I lived in the backcountry where there was not enough employment, so many adults in my town went to work in other places. Some of them became sailors. Many of my relatives were sailors. Some rode fishing boats, others rode cargo ships, container ships, tankers, etc. Some of them sailed only near shore, but others went to the ocean. The people who went to the ocean couldn’t come home so often, and mainly lived their life on the sea. I heard there were some chances to take shore leaves in foreign countries.
My father and my grandfather sailed on the ocean, so they came home only once or twice a year. It was not unique, because many friends of mine had sailor fathers. Today there isn’t as much need for Japanese sailors. Because of low employment, many young people can’t live in my town. They went to other parts of Japan to make their living.
My grandfather worked for a seafood company, so he sometimes sent us seafood. He sent us frozen salmon and trout, and in total their were about two dozen whole fish. The whole fish were too big to cook and we couldn’t store them in the refrigerator, so my mother had to them divide to pieces. The frozen fish were so hard to cut that they had to be partially melted. She still remembers what terrible and tiring work it was, and sometimes complains about it. We distributed them to relatives who lived nearby. By the way, an uncle of my grandmother was a whale hunter who shot whales on a catcher boat. But I never heard that he sent to his wife a whole whale, of course.

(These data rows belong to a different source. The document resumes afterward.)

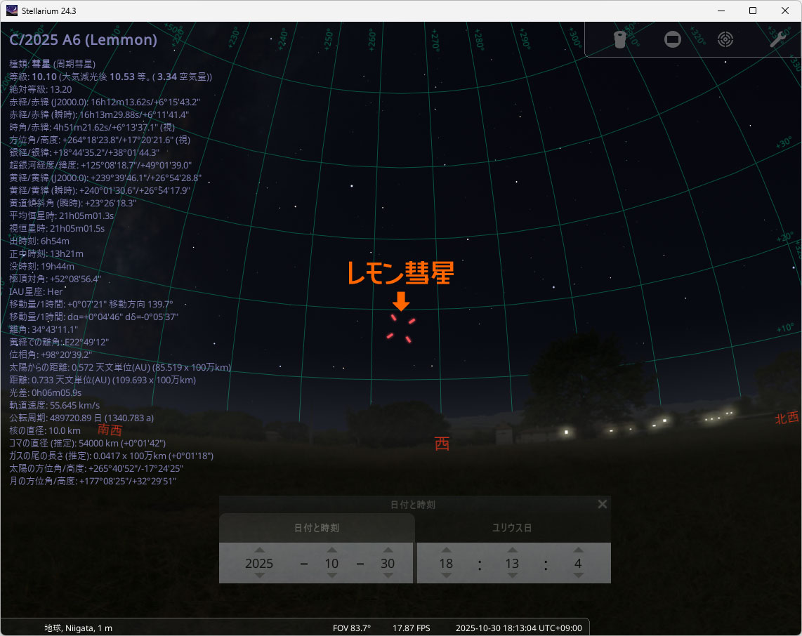Enable the image sensor frame icon
This screenshot has height=636, width=802.
673,40
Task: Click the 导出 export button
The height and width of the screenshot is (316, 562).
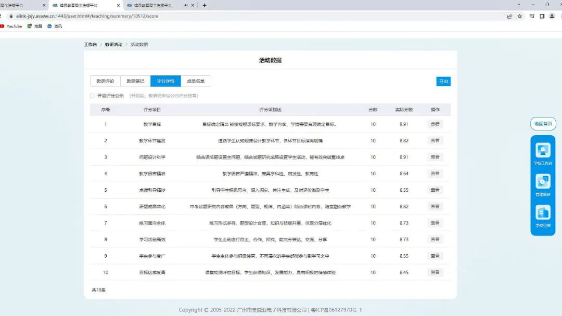Action: (443, 81)
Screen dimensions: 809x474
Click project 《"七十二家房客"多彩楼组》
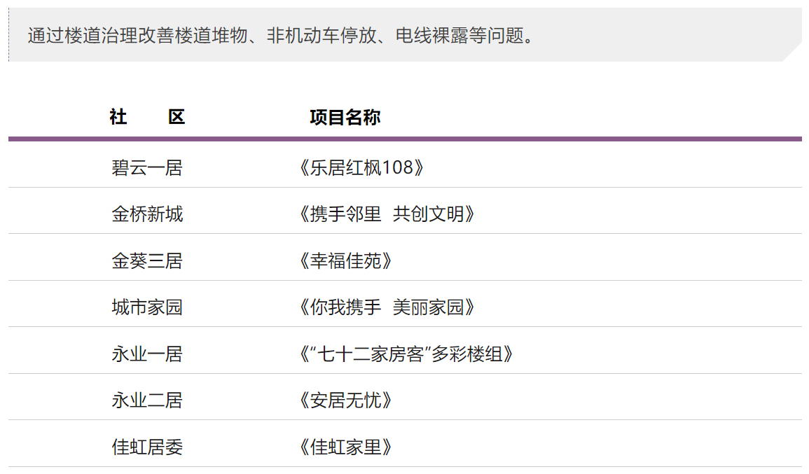coord(404,354)
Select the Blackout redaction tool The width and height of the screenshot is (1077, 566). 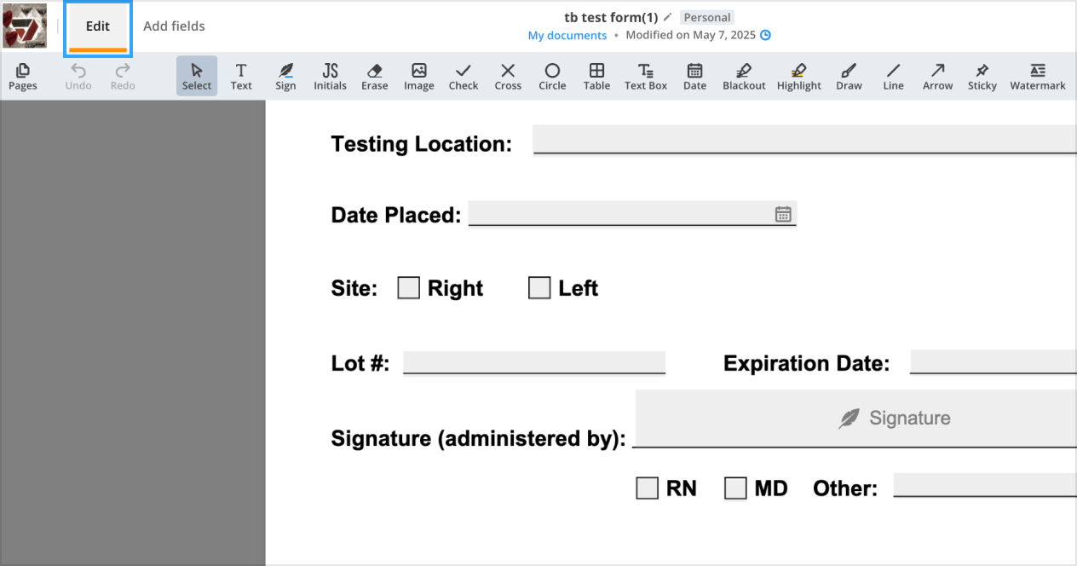pos(743,76)
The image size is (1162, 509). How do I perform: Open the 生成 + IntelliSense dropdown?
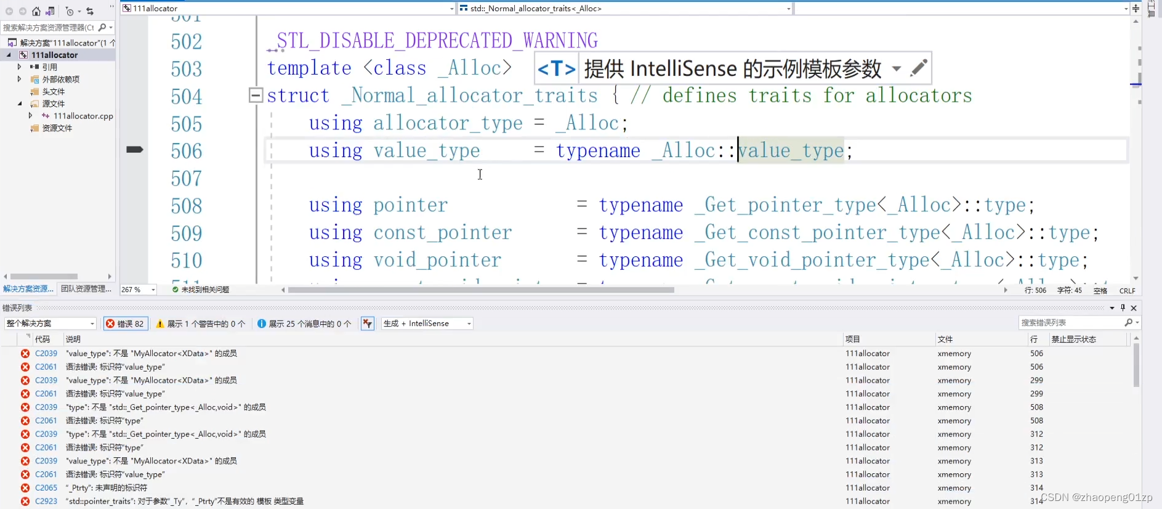(427, 324)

On the other hand, my father was a chef on a ship who could write customs documents. He sent things he bought in foreign countries such as America, Australia etc. So I had many American foods and drinks when I was a child. The Coca-Cola in America had a different flavor from the one in Japan.
When he rode the Australian route ship, he sent a large amount of beef and ice cream. It made my mother mad, because there was so much to store. There were 5 blocks of beef, and each ones was 4 kg, and there was 26 litters ice cream. Fortunately it was in winter, so we could distribute them to relatives before they melted. We had lots of ice ream in the winter, but we wish it were summer.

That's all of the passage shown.